* _Problem_
Express the lines as a Markdown table with the columns "Row" and "Line", starting at the first line and ending at the line that contains "center [61, 938].", with blank lines left out. Leave the pictures out of the table.

* _Dataset content_

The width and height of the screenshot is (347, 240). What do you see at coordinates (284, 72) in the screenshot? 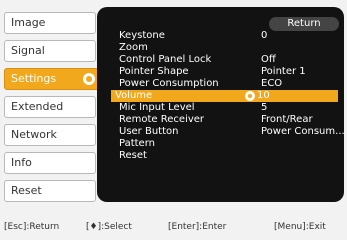
I see `menu-item-value: Pointer 1` at bounding box center [284, 72].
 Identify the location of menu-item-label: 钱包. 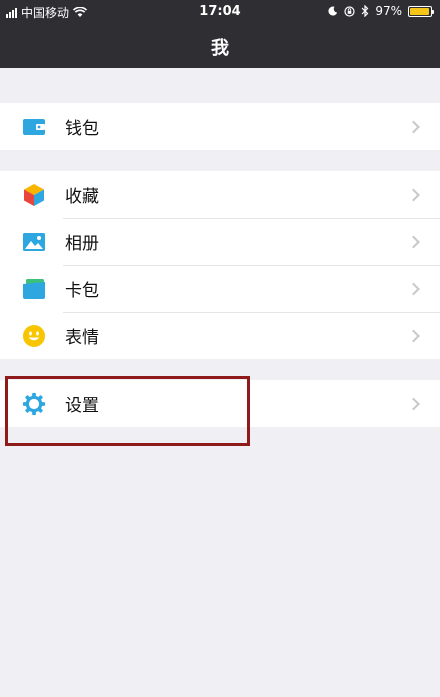
(82, 129).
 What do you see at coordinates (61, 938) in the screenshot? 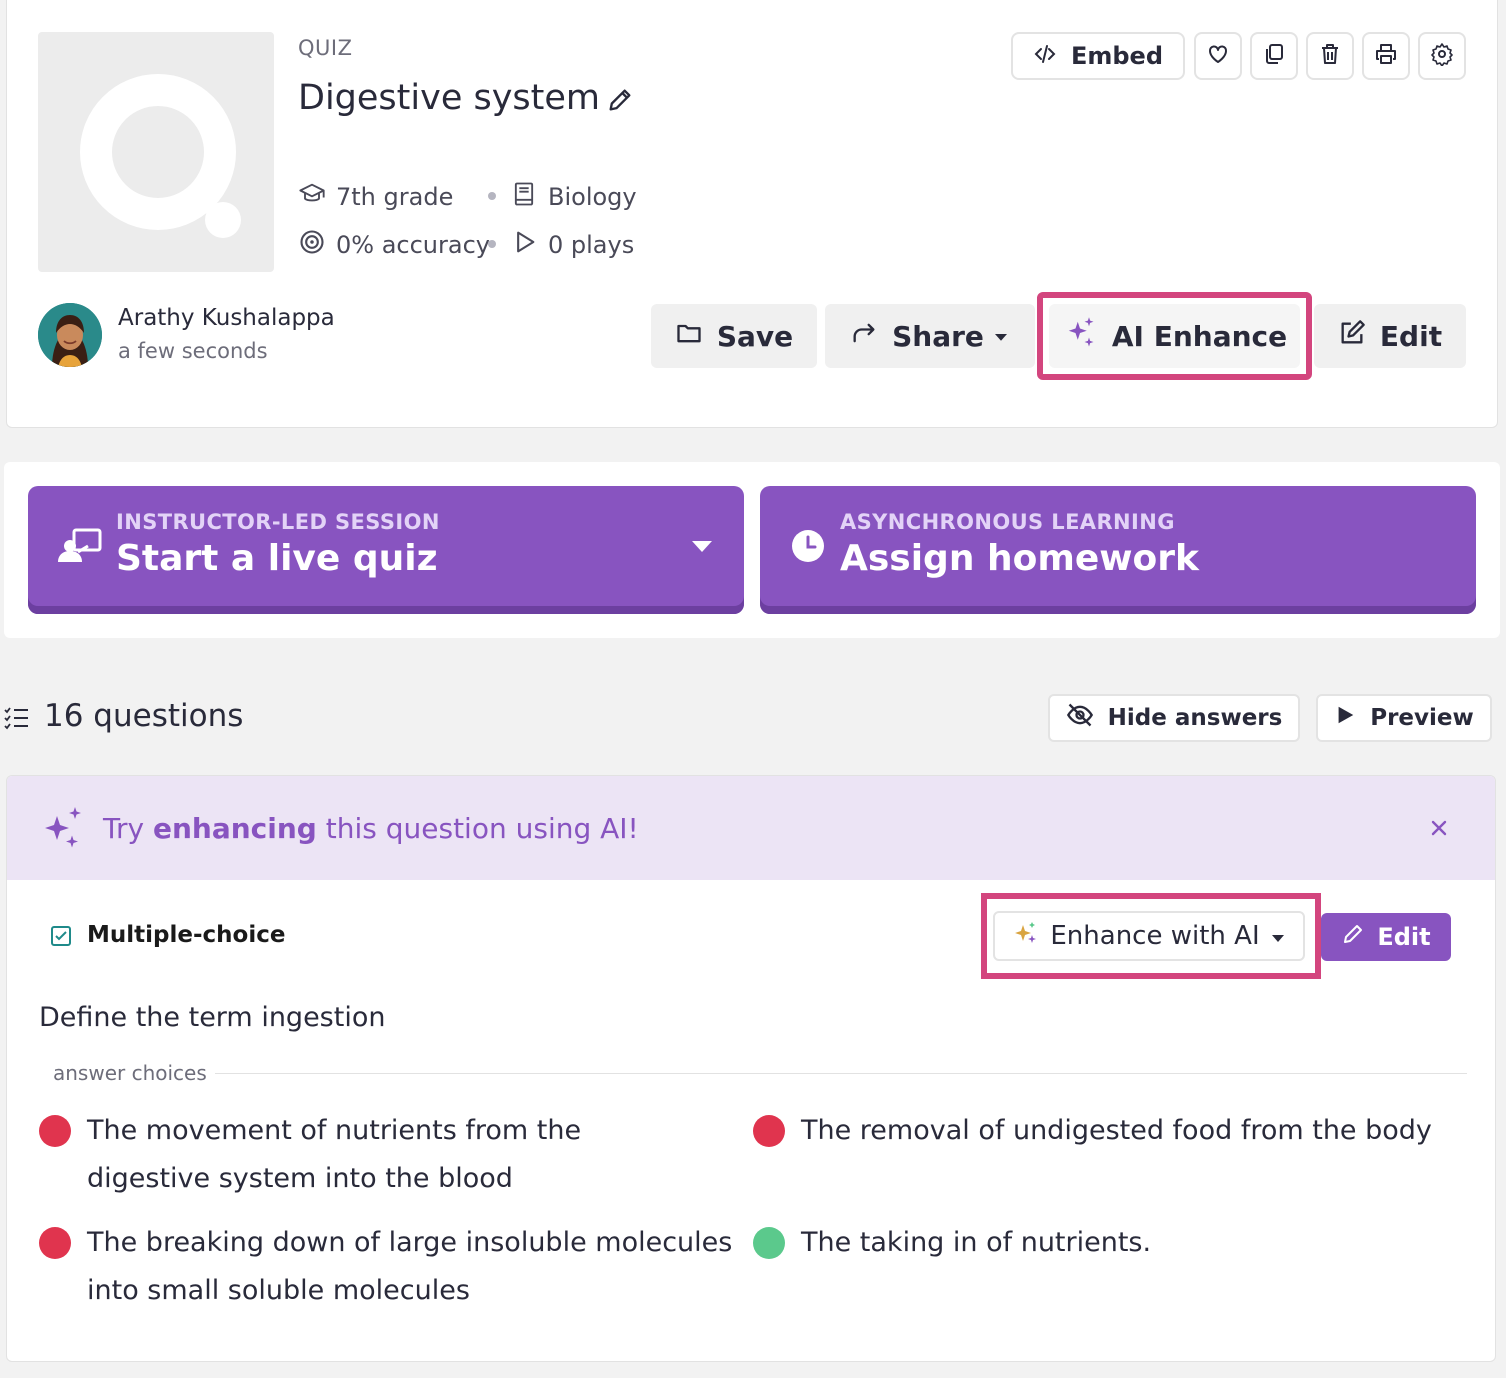
I see `checkbox-square-icon` at bounding box center [61, 938].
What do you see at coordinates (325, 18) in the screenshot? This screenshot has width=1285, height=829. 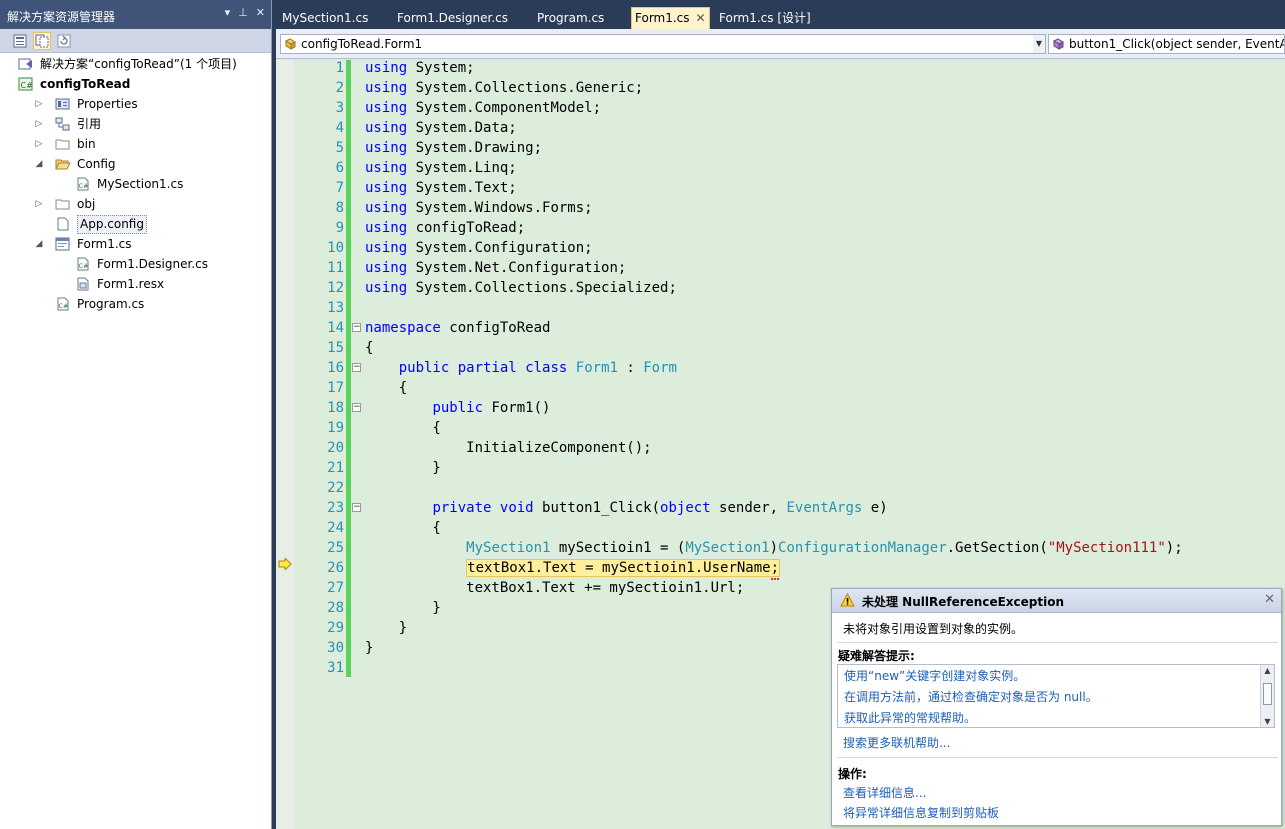 I see `tab-mysection1-cs: MySection1.cs` at bounding box center [325, 18].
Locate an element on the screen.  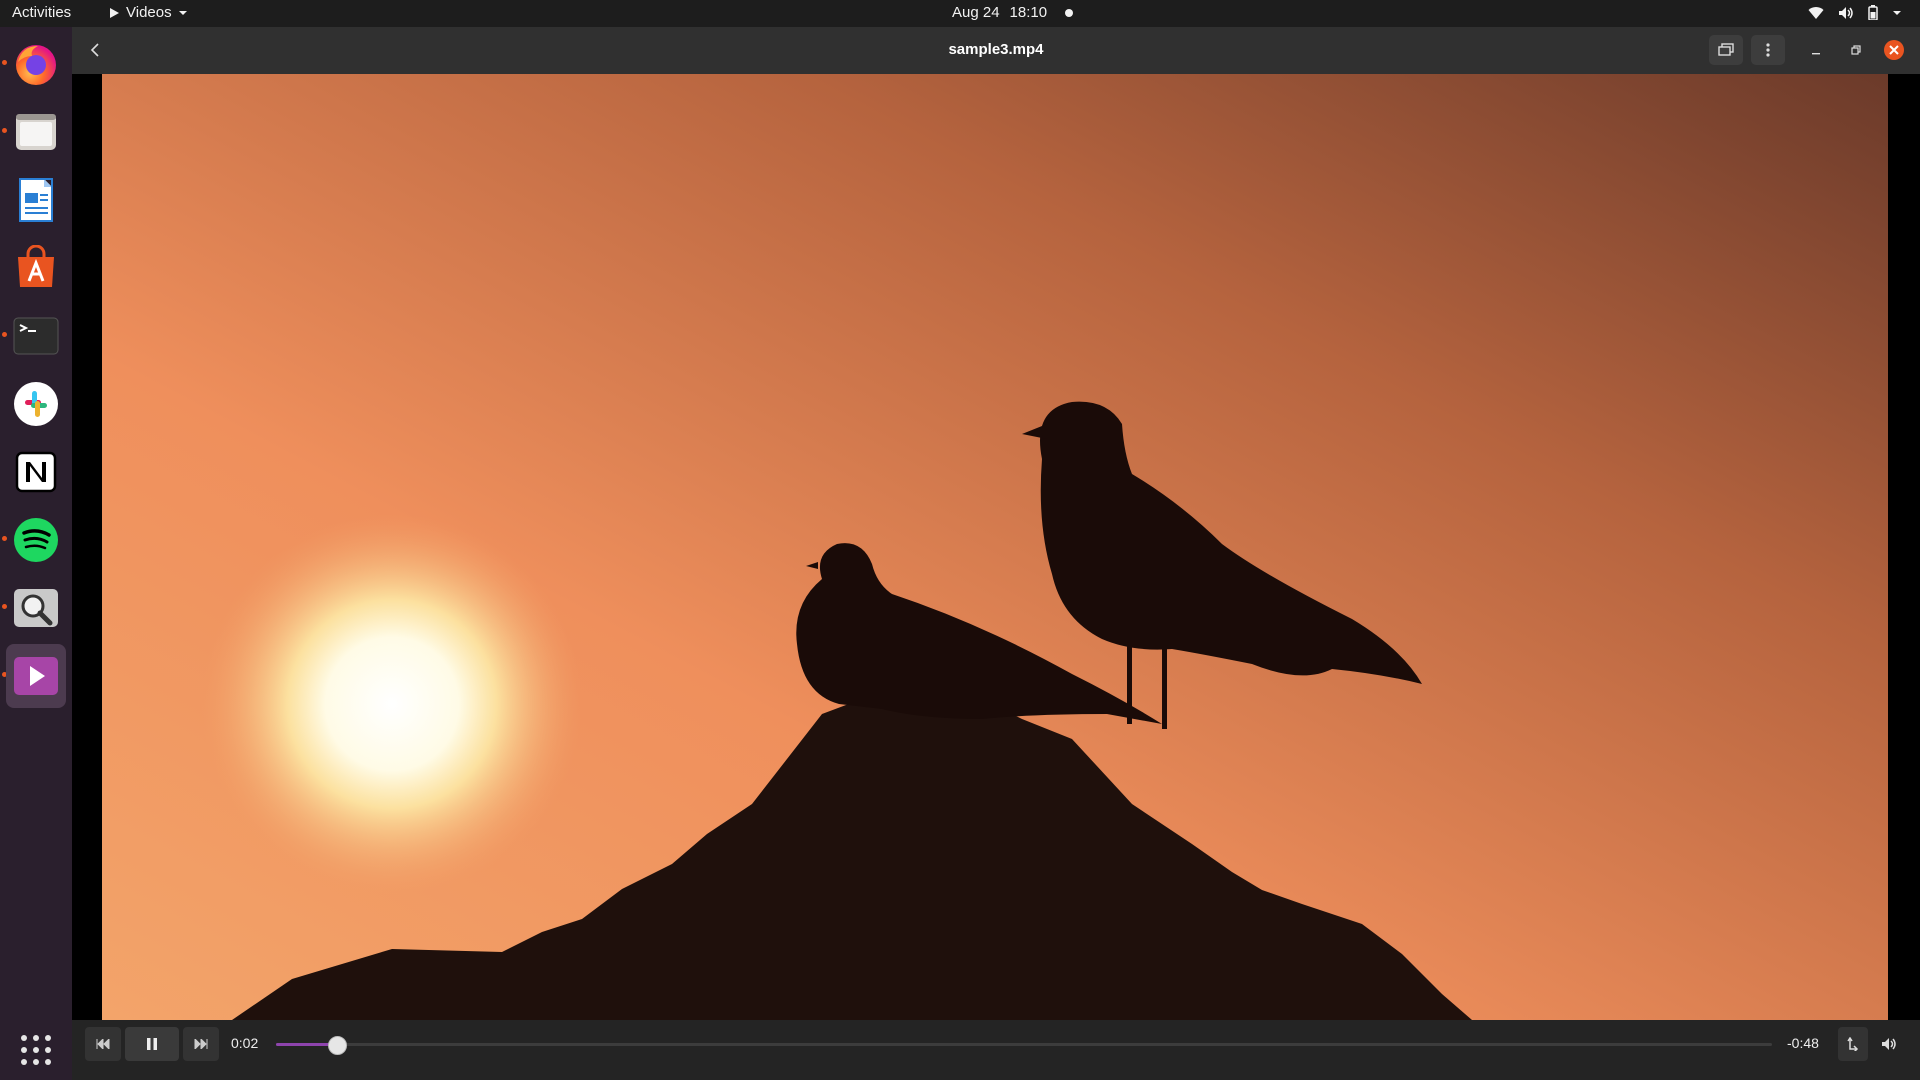
elapsed-time: 0:02 is located at coordinates (245, 1043).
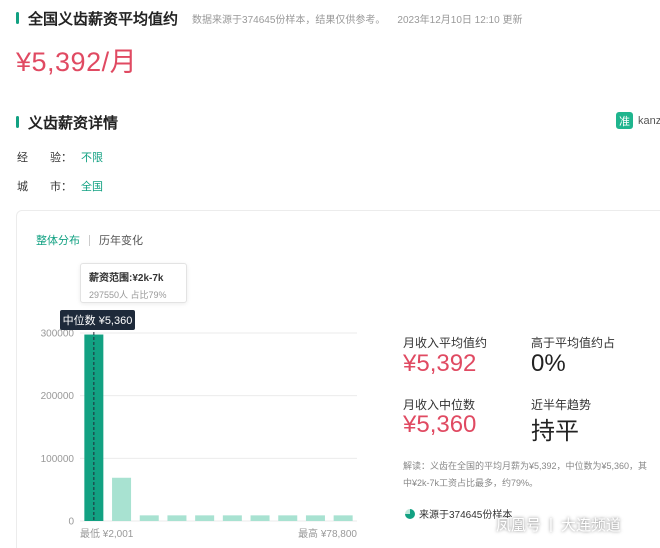 The image size is (660, 548). Describe the element at coordinates (58, 396) in the screenshot. I see `y-tick-label: 200000` at that location.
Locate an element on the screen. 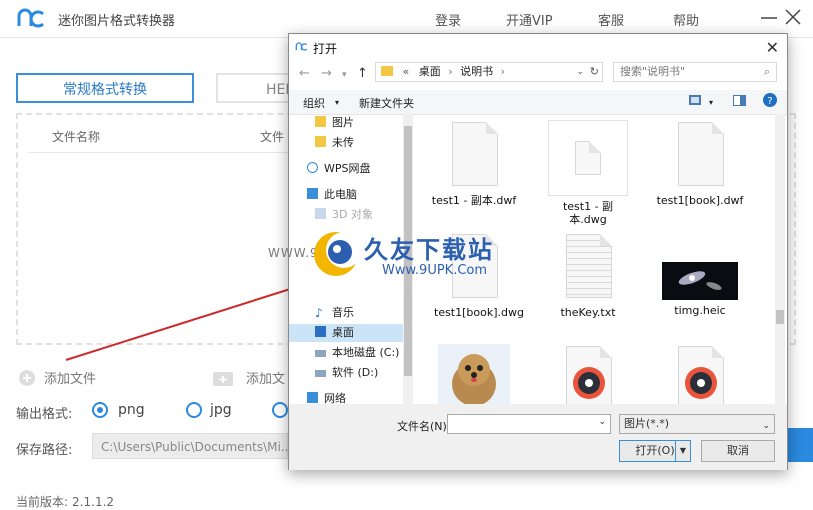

* _Result of the exercise_
| Row | Line |
|---|---|
| 1 | The width and height of the screenshot is (347, 240). What do you see at coordinates (284, 72) in the screenshot?  |
| 2 | I see `menu-item-value: Pointer 1` at bounding box center [284, 72]. |
| 3 |  Identify the location of menu-item-label: 钱包.  |
| 4 | (82, 129). |
| 5 |  What do you see at coordinates (61, 938) in the screenshot?  |
| 6 | I see `checkbox-square-icon` at bounding box center [61, 938]. |